## Task requirements
Arrange the listing below as a numbered list, skipping blank lines and leaving the pictures out.

-- Begin Data supplied --

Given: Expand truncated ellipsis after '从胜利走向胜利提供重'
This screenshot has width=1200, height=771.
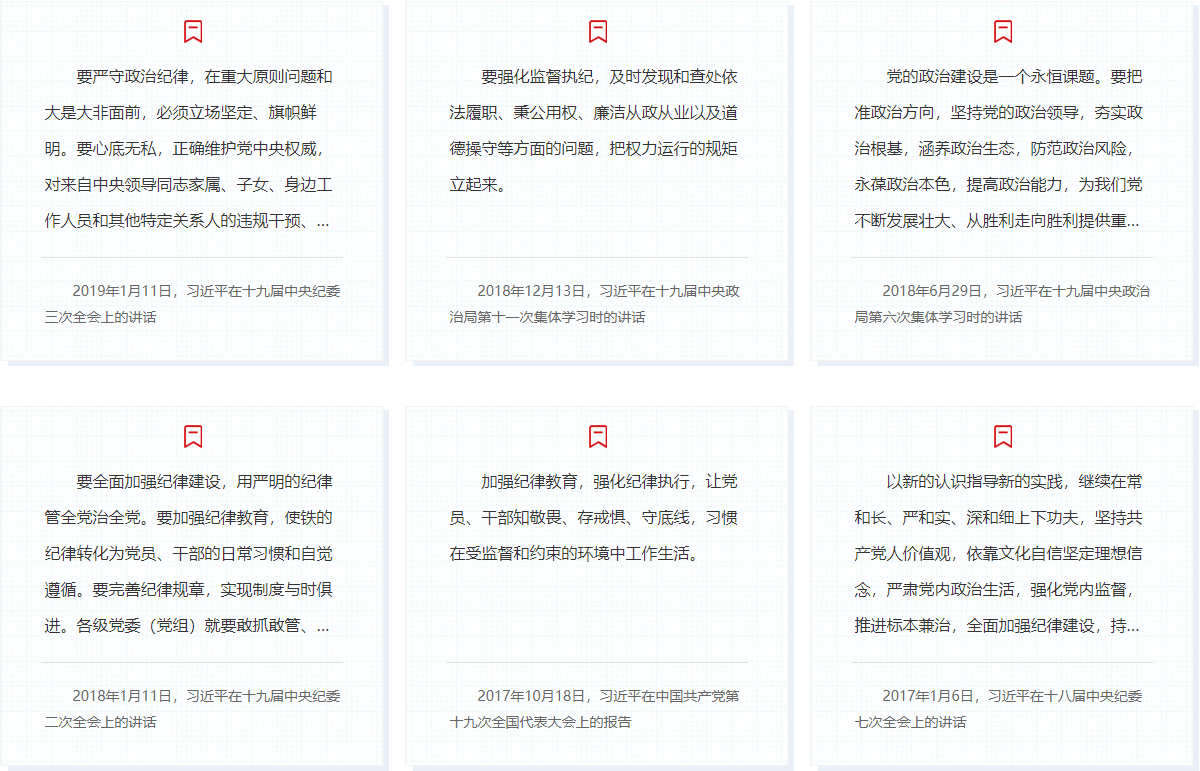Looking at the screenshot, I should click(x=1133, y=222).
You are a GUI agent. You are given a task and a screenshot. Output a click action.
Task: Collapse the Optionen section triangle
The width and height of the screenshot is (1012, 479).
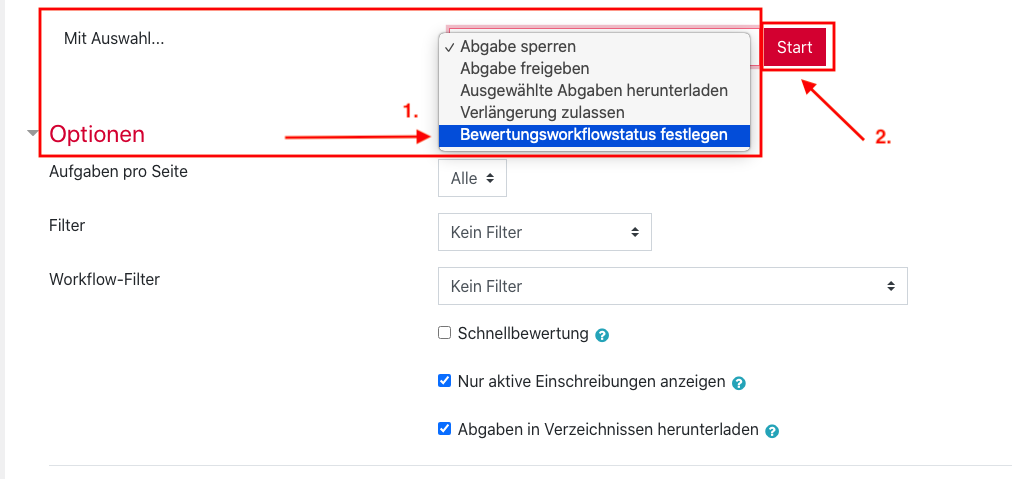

-- End Data supplied --

## Full answer
1. Given: Expand truncated ellipsis after '从胜利走向胜利提供重'
2. This screenshot has width=1200, height=771.
3. Looking at the screenshot, I should click(x=1133, y=222).
4. You are a GUI agent. You are given a task and a screenshot. Output a click action.
5. Task: Collapse the Optionen section triangle
6. The width and height of the screenshot is (1012, 479).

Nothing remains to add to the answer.